In 1993 it was reported that Russia was to provide Iran with spare parts, armaments, and operating manuals for the Iraqi jets that flew to Iran during the Gulf War. In 1993 it was also reported that China had bought an unknown number of these Mig-29s from Iran, in exchange for Chinese missile technology and a nuclear power station. The two countries had reportedly reached agreement on the exchange in late 1992, with Iran having delivered some of the Mig-29s by the end of 1992.
MiG-23 | Bomber fighter | 12 | |
MiG-25 | Interceptor fighter | 7 | |
MiG-29 | Air superiority fighter | 4 | |
Mirage F-1 | France | Multipurpose fighter | 24 |
Su-20 | Bomber fighter | 4 | |
Su-22 | Bomber fighter | 40 | |
Su-24 | Fighter | 24 | |
Su-25 | Close support fighter | 7 | |
IL-76 | Strategic heavy transport | 15 | |
Total number | 137 |
On 05 August 2007 Lieutenant-General Kamal al-Barzanji, Iraq's air force commander, said he hoped Iran would return some of the Iraqi warplanes that fled to Iran ahead of the Gulf War in 1991. He conceded that many of them were probably beyond repair.
Iranian authorities denied reports that the country sent three Russian Sukhoi Su-25 jets to Iraq, Mehr news agency said 09 July 2014 citing a representative of Iran's Foreign Ministry Marzieh Afkham.
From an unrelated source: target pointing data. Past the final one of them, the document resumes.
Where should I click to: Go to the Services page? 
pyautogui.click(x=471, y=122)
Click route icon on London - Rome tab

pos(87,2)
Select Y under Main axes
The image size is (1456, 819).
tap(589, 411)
The New York Times cited sources in the administrations of the US and Iraq earlier in the day as saying that Iran sent the jets for Iraq to use to fight militants from the Islamic State of Iraq and Greater Syria (ISIS). The paper specified the jets participated in several operations in the eastern Iraqi cities of Ramadi and Fallujah and in the northern town of Baiji, which hosts the country’s largest refinery. They were originally owned by the Iraqi Air Force and were sent to Iran for safekeeping during the military conflict in the Persian Gulf in 1991. The newspaper also cited Pentagon spokesman John Kirby as saying that the department had evidence that Iran had sent military advisers, aircraft, weapons and ammunition to Iraq.